There are research and clinical implications of the findings from this preliminary study. These offspring are at risk for psychiatric maladjustment similar to the general population of offspring of clinically depressed parents; unfortunately African American parents with depression and their offspring are not adequately represented in the research samples. The particular barriers to engaging African American mothers with depression and their offspring into research and clinical treatment need to be aggressively addressed so that we can advance our understanding of this understudied and underserved population, as well as provide appropriate and culturally sensitive services. In particular, mothers in treatment offer a missed opportunity to implement clinical interventions aimed at the offspring. For example, psychiatric treatment for mothers with depression might offer clinical interventions focusing on parenting, educating parents on the impact of depression on children and/or including the offspring in treatment [80
]. There are several intervention models for parents with depression and their offspring that may be utilized in clinical settings and adapted for African American families.

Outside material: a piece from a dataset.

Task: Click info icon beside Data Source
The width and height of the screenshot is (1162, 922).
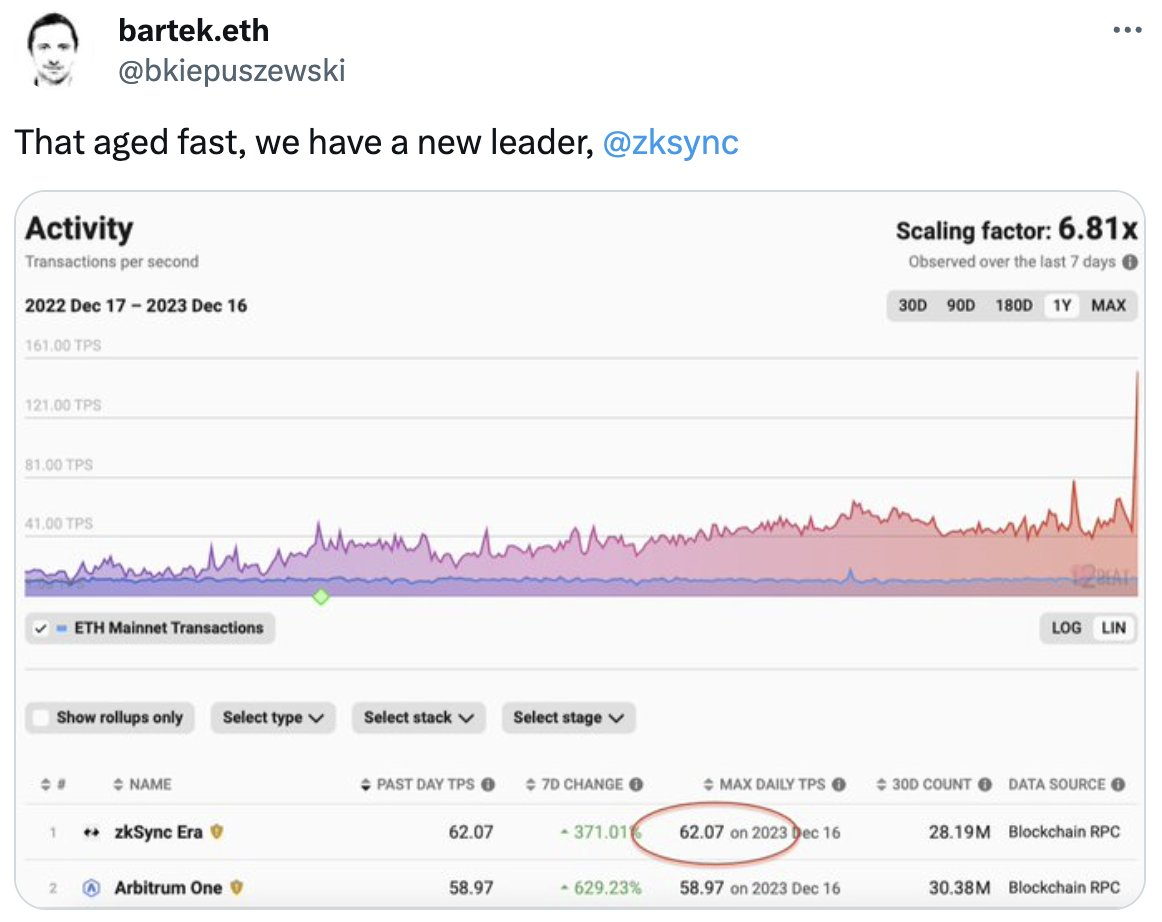Action: pos(1118,785)
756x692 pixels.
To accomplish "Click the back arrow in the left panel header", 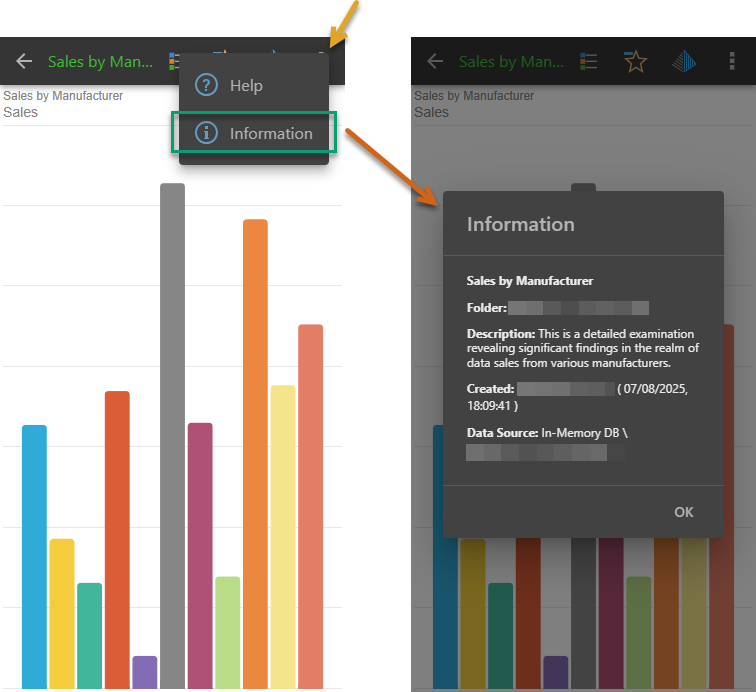I will tap(24, 62).
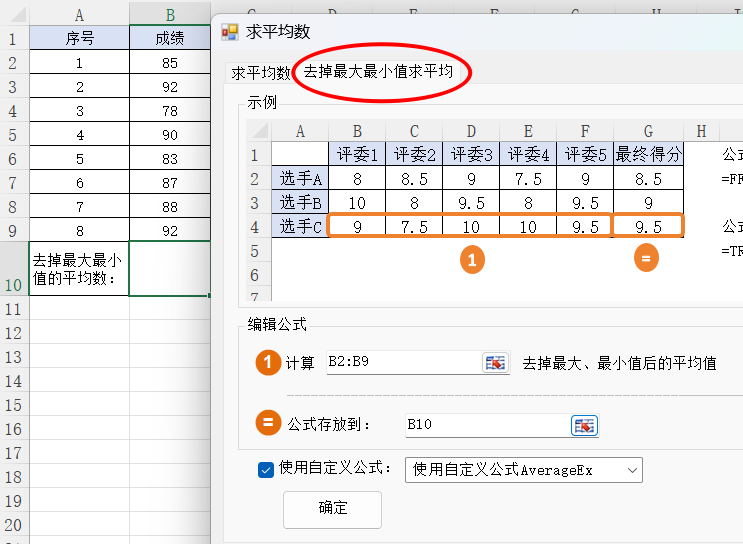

The current study described the emotional and behavioral functioning of offspring of African American mothers with depressive disorders, an understudied population. Sixty three mother-child dyads completed the cross-sectional study. The offspring were between the ages of 7–14 years with 6.5% and 15% scoring within the clinical range for depression and anxiety symptoms, respectively, and a third reporting suicidal ideation. Compared to other samples of offspring of mothers with depression, our sample’s depressive symptoms were low, however anxiety symptoms and suicidal ideation were similar. Maternal psychiatric characteristic of treatment status was positively associated with offspring anxiety symptoms indicating greater anxiety symptoms among offspring whose mothers were currently in treatment. Offspring of African American mothers with depression appear to exhibit similar difficulties as observed of children from European American families with maternal depression. Nonetheless, there are barriers to recruitment and inclusion of African American families in maternal depression research.